■ Extrait fourni
- - -
Du PAF au PAP, le paysage audiovisuel personnalisé. La télévision devient une expérience personnelle sur écrans individuels où les attentes, en matière de découverte, d’accès et d’expérience se transforment aujourd’hui très vite.
Nouveaux formats, nouveaux codes, nouveaux écrans : streaming vidéo via Internet, TV à la carte, personnalisée, mobile, en mode immersif et en ultra-haute définition, vidéos en direct liées aux réseaux sociaux, séries feuilletonnantes distribuées mondialement, consommation en différé, pubs zappées mais ciblées en temps réel, dégroupage des bouquets de chaînes, jeux vidéo en ligne multi-spectateurs, e-sport, nouveaux formats de l’info, applis, réalité virtuelle … etc
Choix infini de contenus, fragmentation de l’audience, éclatement des usages, basculement vers une distribution généralisée via Internet caractérisent un univers beaucoup plus complexe, où les plateformes numériques du web remplacent les grands networks et les chaînes de télévision.
On le voit, à la télévision, le changement, c’est maintenant. Ce média dominant vit le « moment Ketchup » de sa transformation numérique : côté production, diffusion et surtout consommation d’infos et de divertissements, tout déboule très vite, et en même temps. Les coutures ont lâché. Tout change avec rapidité et ampleur.
Voici 10 enjeux de transformation à l’œuvre en ce moment :
(ces points de disruption seront détaillés et chiffrés dans 10 fiches en début du Cahier de Tendances Printemps - Eté)
1Les jeunes ne reviendront pas
Les jeunes ne reproduiront pas les usages de leurs aînés, mais --pour la première fois dans une inversion générationnelle inédite-- ce sont ces derniers qui deviendront bientôt tous des « millenials » !
- - -
■ Données fournies
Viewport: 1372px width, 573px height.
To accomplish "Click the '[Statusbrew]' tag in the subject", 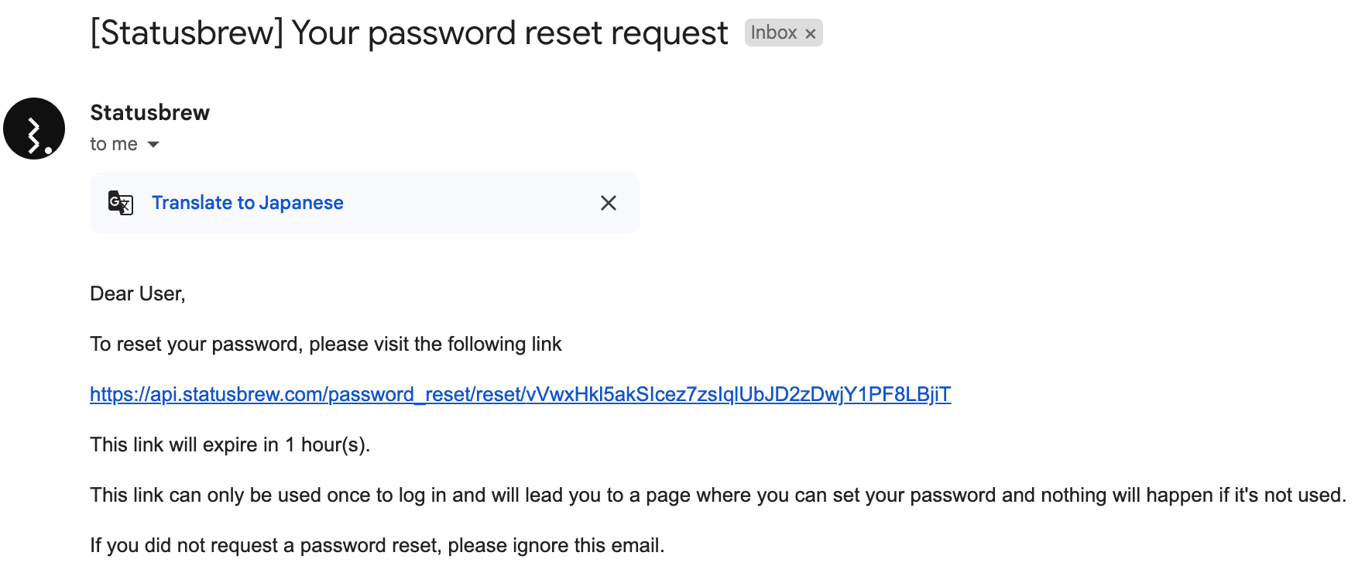I will pyautogui.click(x=187, y=33).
- - -
■ Objectifs
1 > Dans l'extrait sur la télévision, recopiez le passage commençant par « On le voit, à » et allant jusqu'à « rapidité et ampleur. », en substituant « vitesse » à « rapidité ».
2 > Traduisez en anglais cette phrase de l'extrait sur la télévision : « Choix infini de contenus, fragmentation de l’audience, éclatement des usages, basculement vers une distribution généralisée via Internet caractérisent un univers beaucoup plus complexe, où les plateformes numériques du web remplacent les grands networks et les chaînes de télévision. »

■ Corrigé de l'exercice
1 >
On le voit, à la télévision, le changement, c’est maintenant. Ce média dominant vit le « moment Ketchup » de sa transformation numérique : côté production, diffusion et surtout consommation d’infos et de divertissements, tout déboule très vite, et en même temps. Les coutures ont lâché. Tout change avec vitesse et ampleur.

2 > An infinite choice of content, audience fragmentation, the splintering of usage, and the shift toward widespread distribution via the Internet characterize a far more complex universe, in which digital web platforms are replacing the major networks and television channels.